**Records:**
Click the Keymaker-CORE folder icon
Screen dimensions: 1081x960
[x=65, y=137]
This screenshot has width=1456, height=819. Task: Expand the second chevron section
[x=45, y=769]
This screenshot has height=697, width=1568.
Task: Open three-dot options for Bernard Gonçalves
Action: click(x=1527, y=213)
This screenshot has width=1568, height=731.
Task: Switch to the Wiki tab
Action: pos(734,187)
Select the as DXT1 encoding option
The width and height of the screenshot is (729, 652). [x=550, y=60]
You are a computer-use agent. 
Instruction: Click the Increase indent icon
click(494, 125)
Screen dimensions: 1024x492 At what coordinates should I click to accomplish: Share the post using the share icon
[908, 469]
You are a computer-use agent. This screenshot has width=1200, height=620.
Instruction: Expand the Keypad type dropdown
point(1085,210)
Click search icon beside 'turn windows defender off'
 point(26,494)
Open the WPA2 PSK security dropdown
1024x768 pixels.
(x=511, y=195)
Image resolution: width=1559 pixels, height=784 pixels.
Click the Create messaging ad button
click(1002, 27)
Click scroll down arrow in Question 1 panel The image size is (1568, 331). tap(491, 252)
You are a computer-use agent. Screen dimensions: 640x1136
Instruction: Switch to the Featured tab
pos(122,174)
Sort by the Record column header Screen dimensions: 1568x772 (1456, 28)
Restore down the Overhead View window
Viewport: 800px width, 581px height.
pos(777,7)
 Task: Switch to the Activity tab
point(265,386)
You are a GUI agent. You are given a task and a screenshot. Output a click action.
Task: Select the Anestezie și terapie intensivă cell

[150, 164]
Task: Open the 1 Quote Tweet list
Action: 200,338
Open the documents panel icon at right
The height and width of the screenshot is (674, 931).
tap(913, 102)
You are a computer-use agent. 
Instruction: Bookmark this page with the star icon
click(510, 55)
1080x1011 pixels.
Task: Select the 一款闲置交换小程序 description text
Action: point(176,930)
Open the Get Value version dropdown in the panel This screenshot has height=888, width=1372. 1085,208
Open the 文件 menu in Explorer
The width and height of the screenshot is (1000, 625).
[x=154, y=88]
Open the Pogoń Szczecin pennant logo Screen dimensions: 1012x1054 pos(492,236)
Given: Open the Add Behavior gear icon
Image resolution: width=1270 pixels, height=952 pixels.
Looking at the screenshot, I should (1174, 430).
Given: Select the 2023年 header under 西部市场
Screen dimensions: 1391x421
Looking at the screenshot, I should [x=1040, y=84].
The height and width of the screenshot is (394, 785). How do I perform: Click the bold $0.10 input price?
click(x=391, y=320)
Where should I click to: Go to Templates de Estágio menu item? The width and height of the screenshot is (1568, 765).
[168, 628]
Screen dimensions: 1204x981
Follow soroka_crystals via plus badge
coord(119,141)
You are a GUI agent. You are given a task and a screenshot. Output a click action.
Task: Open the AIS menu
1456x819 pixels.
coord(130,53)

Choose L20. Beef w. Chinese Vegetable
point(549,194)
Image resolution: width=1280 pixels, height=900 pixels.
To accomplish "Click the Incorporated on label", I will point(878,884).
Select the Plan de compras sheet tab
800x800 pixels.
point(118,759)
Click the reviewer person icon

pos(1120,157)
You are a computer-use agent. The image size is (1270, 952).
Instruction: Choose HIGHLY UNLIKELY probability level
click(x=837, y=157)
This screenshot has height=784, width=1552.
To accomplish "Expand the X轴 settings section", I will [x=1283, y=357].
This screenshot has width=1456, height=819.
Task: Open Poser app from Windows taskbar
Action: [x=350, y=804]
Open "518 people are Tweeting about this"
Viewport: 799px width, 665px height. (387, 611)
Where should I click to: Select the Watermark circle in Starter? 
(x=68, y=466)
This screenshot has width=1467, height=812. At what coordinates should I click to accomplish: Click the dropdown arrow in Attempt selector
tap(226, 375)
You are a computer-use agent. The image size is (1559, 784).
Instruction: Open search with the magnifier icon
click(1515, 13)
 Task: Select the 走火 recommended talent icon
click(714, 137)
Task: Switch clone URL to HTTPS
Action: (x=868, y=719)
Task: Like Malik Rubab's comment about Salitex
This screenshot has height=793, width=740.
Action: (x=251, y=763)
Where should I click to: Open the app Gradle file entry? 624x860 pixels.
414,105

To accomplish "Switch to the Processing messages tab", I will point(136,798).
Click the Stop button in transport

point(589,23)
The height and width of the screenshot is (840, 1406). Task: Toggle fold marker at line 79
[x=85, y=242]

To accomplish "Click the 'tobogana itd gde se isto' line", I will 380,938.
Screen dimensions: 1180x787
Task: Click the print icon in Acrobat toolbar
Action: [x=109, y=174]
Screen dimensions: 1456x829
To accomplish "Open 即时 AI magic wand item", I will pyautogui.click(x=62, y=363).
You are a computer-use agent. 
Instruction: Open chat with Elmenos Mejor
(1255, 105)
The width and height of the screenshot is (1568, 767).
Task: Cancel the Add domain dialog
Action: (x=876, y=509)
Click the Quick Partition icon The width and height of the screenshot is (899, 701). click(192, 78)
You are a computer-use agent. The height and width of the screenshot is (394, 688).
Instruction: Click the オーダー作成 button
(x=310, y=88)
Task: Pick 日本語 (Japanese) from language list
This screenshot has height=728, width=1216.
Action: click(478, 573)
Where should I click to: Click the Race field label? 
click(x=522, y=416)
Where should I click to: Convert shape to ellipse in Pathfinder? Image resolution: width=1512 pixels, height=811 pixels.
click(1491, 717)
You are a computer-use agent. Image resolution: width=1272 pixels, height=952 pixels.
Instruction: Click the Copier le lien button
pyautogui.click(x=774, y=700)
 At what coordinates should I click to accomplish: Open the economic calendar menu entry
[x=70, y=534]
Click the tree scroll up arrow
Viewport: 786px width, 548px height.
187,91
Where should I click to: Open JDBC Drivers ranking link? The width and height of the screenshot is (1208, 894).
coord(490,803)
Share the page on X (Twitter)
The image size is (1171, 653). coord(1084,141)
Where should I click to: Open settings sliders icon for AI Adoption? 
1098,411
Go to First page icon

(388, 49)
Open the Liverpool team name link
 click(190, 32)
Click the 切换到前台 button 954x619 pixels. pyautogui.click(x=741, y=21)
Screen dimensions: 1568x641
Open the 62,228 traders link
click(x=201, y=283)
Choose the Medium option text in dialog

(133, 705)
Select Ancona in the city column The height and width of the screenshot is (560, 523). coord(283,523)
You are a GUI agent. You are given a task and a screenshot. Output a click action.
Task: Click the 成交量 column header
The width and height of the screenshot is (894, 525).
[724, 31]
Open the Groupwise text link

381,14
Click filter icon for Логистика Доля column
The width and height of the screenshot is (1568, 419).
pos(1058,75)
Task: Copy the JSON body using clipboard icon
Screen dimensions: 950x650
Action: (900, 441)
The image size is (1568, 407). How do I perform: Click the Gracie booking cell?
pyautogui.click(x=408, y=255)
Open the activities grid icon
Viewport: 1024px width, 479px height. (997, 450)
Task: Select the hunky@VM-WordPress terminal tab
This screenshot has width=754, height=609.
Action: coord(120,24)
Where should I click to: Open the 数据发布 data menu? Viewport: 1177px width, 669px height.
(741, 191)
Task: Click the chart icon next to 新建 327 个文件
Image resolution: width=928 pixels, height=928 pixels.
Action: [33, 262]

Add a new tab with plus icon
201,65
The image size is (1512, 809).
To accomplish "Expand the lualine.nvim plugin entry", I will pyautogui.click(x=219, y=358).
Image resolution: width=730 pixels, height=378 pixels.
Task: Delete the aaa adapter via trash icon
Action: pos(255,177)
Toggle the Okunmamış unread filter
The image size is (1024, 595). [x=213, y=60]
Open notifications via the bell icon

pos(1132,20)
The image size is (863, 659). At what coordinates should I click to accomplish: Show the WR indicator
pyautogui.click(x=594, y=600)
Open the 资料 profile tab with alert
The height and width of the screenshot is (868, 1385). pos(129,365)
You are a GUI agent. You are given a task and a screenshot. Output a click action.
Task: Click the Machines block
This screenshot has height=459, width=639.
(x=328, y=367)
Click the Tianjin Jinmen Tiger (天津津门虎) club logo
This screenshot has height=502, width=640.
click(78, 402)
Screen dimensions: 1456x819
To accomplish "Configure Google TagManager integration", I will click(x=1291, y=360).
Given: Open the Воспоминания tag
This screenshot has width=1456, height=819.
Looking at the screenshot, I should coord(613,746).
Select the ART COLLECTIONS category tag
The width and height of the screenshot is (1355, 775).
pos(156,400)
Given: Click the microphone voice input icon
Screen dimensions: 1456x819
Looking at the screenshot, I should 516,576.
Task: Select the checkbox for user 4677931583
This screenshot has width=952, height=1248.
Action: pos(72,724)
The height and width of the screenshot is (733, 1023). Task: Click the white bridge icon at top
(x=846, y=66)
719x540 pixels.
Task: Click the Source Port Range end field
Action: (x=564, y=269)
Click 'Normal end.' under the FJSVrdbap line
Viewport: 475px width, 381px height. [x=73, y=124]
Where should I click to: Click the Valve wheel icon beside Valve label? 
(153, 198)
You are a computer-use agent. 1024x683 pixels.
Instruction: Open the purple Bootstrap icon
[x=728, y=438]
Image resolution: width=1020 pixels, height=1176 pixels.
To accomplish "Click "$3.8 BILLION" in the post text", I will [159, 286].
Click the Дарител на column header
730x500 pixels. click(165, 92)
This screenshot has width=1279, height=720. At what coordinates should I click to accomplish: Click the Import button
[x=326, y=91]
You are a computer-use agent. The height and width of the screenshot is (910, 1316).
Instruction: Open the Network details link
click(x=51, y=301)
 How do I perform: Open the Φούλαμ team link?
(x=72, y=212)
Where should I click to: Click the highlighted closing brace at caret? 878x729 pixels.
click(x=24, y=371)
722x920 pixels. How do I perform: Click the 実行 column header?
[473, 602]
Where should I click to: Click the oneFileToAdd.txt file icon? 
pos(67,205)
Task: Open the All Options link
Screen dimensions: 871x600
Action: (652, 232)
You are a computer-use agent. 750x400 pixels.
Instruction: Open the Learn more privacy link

**Exercise instructions:**
Can you turn the lines of the records, starting at the line containing "I will point(136,798)." and ending at the line containing "Click the Quick", into a JSON list of strings with one string per line and blank lines left out?

**Task response:**
[
  "To accomplish \"Switch to the Processing messages tab\", I will point(136,798).",
  "Click the Stop button in transport",
  "point(589,23)",
  "The height and width of the screenshot is (840, 1406). Task: Toggle fold marker at line 79",
  "[x=85, y=242]",
  "To accomplish \"Click the 'tobogana itd gde se isto' line\", I will 380,938.",
  "Screen dimensions: 1180x787",
  "Task: Click the print icon in Acrobat toolbar",
  "Action: [x=109, y=174]",
  "Screen dimensions: 1456x829",
  "To accomplish \"Open 即时 AI magic wand item\", I will pyautogui.click(x=62, y=363).",
  "You are a computer-use agent. ",
  "Instruction: Open chat with Elmenos Mejor",
  "(1255, 105)",
  "The width and height of the screenshot is (1568, 767).",
  "Task: Cancel the Add domain dialog",
  "Action: (x=876, y=509)",
  "Click the Quick Partition icon The width and height of the screenshot is (899, 701). click(192, 78)"
]